(Beginning of Information provided)

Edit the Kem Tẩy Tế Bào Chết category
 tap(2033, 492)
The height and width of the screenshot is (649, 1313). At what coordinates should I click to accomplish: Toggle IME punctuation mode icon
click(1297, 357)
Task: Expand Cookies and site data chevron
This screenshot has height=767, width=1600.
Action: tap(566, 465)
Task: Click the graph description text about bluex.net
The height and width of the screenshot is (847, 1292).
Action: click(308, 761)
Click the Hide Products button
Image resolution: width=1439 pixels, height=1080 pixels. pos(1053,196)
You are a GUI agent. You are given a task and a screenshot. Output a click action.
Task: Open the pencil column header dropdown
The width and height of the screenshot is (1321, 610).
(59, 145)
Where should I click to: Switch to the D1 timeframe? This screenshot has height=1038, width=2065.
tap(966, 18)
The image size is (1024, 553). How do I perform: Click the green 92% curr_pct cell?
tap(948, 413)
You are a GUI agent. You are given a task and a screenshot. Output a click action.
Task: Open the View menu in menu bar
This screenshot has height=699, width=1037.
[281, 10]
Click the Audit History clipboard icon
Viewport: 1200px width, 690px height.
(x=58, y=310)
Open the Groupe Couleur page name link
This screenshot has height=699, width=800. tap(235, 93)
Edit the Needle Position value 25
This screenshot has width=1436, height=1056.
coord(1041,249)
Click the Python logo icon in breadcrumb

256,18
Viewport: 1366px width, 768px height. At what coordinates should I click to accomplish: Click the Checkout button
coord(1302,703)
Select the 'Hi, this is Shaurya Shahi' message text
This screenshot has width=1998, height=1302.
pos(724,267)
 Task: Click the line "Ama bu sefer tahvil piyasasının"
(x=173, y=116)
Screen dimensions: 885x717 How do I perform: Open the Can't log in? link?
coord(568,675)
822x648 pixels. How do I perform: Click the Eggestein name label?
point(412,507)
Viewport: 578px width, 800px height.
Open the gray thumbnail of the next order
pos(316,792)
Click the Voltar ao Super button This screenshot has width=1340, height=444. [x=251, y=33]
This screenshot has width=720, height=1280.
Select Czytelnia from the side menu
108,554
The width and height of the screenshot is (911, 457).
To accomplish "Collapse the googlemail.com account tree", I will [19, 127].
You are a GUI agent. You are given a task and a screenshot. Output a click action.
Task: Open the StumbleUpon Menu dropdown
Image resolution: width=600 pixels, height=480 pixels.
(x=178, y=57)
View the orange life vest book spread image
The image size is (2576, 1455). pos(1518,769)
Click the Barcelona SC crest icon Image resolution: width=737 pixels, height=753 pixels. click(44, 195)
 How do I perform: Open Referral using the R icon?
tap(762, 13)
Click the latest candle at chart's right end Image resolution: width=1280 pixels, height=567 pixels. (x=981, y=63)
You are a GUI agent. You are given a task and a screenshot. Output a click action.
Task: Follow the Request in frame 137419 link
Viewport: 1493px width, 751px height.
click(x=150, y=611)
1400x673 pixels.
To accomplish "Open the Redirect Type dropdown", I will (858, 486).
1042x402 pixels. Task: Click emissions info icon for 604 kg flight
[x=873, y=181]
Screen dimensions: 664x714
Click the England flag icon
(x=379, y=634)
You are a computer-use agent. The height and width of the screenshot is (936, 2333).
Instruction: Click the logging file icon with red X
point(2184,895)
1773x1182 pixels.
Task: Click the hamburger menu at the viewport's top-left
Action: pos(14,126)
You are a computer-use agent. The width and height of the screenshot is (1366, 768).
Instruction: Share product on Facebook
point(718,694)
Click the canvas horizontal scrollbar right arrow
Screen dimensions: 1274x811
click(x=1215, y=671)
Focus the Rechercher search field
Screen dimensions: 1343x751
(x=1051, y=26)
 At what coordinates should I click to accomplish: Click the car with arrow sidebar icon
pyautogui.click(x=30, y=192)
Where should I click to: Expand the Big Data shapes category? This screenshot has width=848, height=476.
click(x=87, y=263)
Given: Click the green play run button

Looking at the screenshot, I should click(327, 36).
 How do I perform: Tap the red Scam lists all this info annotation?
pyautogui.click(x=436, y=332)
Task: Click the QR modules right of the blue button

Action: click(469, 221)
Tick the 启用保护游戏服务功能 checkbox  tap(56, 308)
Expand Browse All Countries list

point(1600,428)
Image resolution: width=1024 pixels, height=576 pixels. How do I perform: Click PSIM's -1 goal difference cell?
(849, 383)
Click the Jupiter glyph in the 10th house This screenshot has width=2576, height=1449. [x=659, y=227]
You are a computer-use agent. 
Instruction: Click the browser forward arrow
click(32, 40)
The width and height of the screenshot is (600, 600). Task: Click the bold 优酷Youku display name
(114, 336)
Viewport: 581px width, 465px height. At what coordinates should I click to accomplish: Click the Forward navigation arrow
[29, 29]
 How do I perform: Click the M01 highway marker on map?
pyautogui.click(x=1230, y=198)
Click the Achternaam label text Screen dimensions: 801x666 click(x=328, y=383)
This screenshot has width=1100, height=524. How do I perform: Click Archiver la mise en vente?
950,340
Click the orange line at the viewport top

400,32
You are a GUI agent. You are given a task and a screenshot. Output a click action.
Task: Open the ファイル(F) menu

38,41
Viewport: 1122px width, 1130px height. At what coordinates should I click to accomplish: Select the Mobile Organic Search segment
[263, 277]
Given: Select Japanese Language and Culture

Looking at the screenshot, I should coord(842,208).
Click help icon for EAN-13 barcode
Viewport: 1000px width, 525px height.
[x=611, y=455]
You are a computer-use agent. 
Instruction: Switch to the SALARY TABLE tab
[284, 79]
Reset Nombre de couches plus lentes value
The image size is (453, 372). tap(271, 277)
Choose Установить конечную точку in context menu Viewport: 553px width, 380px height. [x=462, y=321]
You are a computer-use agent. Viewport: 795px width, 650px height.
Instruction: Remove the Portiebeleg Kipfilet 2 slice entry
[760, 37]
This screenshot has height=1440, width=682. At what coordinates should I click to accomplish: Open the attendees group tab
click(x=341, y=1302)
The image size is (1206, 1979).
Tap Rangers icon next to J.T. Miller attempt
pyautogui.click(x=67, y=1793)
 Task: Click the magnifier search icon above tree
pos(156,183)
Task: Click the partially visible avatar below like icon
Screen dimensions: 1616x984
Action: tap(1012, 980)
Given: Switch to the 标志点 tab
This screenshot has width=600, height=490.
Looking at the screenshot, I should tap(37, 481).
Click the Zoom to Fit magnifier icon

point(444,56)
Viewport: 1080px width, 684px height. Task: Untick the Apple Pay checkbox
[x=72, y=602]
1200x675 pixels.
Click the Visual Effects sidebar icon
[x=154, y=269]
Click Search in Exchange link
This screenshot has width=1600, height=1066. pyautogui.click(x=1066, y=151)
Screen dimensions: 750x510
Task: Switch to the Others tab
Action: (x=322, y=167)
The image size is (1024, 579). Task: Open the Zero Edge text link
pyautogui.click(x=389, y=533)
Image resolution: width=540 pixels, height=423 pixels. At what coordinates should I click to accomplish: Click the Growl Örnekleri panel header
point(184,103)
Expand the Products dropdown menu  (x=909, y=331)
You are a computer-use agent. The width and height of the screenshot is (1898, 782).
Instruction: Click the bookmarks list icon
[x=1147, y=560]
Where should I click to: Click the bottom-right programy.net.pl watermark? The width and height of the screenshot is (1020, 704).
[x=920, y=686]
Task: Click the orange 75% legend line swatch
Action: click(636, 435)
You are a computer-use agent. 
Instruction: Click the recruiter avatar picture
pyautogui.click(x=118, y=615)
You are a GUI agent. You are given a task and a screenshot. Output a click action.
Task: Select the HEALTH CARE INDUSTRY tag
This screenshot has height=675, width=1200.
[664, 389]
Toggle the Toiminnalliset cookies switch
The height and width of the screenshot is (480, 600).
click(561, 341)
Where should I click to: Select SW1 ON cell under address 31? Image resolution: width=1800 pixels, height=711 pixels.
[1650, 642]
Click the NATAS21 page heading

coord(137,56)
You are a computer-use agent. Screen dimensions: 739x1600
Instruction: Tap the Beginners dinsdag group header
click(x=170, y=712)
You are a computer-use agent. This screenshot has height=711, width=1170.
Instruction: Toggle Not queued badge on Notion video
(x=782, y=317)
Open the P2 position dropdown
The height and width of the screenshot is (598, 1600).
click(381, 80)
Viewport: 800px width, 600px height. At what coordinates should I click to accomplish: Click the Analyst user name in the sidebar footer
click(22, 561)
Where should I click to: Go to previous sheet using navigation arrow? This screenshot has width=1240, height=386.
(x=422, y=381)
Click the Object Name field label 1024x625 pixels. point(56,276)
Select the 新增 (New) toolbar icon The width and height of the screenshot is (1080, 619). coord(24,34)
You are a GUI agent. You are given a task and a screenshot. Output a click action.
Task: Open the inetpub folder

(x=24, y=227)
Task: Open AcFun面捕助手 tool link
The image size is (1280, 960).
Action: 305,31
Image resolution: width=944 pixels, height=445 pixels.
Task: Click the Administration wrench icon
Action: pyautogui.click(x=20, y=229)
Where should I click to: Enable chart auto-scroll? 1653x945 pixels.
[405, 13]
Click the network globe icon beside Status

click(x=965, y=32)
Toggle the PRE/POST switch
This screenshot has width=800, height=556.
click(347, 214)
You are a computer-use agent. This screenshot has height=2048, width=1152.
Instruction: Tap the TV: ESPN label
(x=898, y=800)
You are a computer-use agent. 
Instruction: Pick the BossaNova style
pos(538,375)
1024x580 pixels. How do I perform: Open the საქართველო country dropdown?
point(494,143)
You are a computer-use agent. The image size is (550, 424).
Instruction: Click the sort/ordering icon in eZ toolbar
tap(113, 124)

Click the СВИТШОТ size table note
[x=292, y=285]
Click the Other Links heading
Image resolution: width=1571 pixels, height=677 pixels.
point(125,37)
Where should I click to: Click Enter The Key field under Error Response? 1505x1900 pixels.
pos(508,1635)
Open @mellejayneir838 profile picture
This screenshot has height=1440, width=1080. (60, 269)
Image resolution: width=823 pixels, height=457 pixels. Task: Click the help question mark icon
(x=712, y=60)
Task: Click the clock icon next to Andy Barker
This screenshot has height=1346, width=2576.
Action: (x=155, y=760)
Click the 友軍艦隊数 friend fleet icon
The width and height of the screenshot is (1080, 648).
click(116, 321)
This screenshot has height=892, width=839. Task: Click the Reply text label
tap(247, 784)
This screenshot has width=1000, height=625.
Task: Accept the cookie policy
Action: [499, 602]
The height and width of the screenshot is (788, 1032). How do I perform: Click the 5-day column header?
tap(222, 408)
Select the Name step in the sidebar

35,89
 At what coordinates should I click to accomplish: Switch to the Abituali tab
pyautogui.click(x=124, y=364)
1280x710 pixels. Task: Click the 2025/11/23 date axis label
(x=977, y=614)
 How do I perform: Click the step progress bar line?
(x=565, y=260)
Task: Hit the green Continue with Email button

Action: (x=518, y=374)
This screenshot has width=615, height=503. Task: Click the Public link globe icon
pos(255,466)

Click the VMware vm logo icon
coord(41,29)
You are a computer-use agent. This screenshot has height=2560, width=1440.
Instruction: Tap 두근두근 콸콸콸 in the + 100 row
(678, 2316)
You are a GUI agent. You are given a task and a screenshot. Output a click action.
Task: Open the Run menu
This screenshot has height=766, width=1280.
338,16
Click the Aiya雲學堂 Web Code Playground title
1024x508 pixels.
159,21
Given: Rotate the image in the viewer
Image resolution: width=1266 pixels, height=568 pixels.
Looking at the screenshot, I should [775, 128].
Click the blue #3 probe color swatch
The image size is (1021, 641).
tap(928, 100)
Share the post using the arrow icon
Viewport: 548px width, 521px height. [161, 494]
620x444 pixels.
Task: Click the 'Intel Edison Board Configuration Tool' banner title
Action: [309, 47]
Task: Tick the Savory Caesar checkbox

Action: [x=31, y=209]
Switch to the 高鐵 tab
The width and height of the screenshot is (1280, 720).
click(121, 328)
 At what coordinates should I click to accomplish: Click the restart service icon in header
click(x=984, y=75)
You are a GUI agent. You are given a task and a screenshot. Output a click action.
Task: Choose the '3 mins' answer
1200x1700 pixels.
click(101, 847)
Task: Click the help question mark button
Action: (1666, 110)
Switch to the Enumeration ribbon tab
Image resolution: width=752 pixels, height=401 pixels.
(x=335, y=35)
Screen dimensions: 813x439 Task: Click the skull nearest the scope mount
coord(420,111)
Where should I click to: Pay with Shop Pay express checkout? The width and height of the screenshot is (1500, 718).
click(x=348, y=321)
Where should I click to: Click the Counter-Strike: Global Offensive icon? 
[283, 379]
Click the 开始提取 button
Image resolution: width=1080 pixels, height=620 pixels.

(End of Information provided)

Task instructions: The reply should consist solely of the lines above from the one that has "Task: Click the line" through the one that has "The width and height of the screenshot is (911, 457).", reproduced exactly.

Task answer:
 Task: Click the line "Ama bu sefer tahvil piyasasının"
(x=173, y=116)
Screen dimensions: 885x717 How do I perform: Open the Can't log in? link?
coord(568,675)
822x648 pixels. How do I perform: Click the Eggestein name label?
point(412,507)
Viewport: 578px width, 800px height.
Open the gray thumbnail of the next order
pos(316,792)
Click the Voltar ao Super button This screenshot has width=1340, height=444. [x=251, y=33]
This screenshot has width=720, height=1280.
Select Czytelnia from the side menu
108,554
The width and height of the screenshot is (911, 457).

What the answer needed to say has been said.